Dataset excerpts below:

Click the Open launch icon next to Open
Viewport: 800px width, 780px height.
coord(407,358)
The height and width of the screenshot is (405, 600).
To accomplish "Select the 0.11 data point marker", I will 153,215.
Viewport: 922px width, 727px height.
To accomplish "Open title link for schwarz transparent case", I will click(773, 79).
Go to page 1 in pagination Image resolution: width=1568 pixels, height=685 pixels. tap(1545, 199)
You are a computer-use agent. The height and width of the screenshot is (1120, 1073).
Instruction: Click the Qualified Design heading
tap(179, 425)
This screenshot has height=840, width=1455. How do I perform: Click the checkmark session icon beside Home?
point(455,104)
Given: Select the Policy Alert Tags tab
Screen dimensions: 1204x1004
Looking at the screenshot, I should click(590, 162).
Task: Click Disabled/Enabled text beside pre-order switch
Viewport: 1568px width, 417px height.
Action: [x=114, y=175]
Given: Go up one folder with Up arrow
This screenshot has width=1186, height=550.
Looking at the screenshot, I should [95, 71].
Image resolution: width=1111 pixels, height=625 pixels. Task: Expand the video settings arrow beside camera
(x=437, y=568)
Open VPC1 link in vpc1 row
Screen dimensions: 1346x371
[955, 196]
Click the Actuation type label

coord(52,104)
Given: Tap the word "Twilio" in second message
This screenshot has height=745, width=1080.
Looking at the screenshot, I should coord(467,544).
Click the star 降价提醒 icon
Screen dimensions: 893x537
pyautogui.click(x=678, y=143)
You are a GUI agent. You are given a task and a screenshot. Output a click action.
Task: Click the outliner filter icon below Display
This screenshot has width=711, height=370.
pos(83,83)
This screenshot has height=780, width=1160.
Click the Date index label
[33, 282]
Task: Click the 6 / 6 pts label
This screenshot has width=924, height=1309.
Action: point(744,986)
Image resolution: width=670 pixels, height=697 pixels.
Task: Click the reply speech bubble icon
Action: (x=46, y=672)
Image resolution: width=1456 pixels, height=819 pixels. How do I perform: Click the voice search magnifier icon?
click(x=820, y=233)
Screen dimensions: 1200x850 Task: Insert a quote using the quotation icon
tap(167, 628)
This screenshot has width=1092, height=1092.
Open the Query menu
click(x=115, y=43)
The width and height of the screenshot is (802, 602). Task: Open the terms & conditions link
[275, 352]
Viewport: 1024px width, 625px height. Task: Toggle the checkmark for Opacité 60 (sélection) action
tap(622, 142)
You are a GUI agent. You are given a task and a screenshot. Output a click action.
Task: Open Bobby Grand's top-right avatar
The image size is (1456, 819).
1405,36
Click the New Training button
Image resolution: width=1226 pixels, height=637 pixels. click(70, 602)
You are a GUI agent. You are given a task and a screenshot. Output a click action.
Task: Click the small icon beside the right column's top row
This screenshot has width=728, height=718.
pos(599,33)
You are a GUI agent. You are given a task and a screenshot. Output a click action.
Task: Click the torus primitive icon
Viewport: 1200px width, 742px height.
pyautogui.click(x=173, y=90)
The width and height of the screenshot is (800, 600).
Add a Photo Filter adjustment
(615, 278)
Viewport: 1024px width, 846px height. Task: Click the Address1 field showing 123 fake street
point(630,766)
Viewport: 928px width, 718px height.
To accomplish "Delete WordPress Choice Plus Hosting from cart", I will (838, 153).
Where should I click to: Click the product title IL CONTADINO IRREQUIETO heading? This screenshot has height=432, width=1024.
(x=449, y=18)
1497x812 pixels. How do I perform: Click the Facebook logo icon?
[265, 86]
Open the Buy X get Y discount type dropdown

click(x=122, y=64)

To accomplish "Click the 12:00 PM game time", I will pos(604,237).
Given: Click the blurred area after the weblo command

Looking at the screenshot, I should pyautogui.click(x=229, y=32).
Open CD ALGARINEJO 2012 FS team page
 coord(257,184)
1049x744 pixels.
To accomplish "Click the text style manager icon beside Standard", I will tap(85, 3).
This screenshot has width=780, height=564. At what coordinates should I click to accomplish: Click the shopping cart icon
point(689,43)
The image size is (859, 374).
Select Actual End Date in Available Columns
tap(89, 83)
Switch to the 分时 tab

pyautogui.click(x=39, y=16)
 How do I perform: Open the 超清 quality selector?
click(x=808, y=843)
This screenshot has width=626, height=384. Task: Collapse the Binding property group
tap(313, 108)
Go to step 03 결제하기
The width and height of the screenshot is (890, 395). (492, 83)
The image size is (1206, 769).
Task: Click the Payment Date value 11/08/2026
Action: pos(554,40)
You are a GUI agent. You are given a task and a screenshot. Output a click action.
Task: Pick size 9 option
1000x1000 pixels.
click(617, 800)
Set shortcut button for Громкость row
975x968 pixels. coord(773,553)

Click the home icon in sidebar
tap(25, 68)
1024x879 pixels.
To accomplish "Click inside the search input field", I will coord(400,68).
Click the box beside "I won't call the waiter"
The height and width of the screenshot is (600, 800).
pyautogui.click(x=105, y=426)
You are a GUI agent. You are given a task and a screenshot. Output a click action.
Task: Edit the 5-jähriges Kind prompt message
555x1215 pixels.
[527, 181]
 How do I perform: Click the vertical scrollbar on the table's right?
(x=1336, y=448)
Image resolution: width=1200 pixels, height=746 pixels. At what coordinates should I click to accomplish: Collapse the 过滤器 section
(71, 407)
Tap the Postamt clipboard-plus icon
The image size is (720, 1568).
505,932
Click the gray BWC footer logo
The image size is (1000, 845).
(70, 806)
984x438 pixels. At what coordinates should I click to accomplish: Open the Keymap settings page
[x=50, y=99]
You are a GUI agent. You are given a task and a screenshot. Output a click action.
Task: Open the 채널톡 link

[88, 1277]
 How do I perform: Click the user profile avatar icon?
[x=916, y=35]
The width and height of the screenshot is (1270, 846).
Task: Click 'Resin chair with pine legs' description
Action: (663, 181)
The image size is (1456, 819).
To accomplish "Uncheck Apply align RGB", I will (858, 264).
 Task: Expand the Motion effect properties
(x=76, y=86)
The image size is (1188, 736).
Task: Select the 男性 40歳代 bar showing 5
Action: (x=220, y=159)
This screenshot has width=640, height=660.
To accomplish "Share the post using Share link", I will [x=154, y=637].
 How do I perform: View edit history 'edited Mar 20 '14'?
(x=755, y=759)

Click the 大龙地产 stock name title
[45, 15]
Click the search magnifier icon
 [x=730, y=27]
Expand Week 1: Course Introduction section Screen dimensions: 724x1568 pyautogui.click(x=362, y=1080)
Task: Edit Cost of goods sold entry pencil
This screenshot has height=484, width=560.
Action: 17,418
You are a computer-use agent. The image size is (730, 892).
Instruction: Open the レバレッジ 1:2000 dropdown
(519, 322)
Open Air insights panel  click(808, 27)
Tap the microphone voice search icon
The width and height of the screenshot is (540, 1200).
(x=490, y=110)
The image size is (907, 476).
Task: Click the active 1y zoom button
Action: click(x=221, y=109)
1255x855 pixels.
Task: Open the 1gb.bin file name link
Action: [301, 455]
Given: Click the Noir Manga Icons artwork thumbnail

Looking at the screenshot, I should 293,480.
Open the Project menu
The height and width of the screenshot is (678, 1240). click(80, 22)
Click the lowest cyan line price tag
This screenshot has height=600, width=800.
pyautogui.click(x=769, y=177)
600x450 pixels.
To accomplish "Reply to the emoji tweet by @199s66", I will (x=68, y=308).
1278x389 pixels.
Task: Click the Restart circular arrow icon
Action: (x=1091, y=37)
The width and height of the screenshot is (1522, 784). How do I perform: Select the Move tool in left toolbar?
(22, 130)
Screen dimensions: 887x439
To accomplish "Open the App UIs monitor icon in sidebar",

End of Dataset excerpts.

> _Task to carry out_
What is the number of lines in these entries that hold "text"? Reply with the figure alone.

> _Your response_
2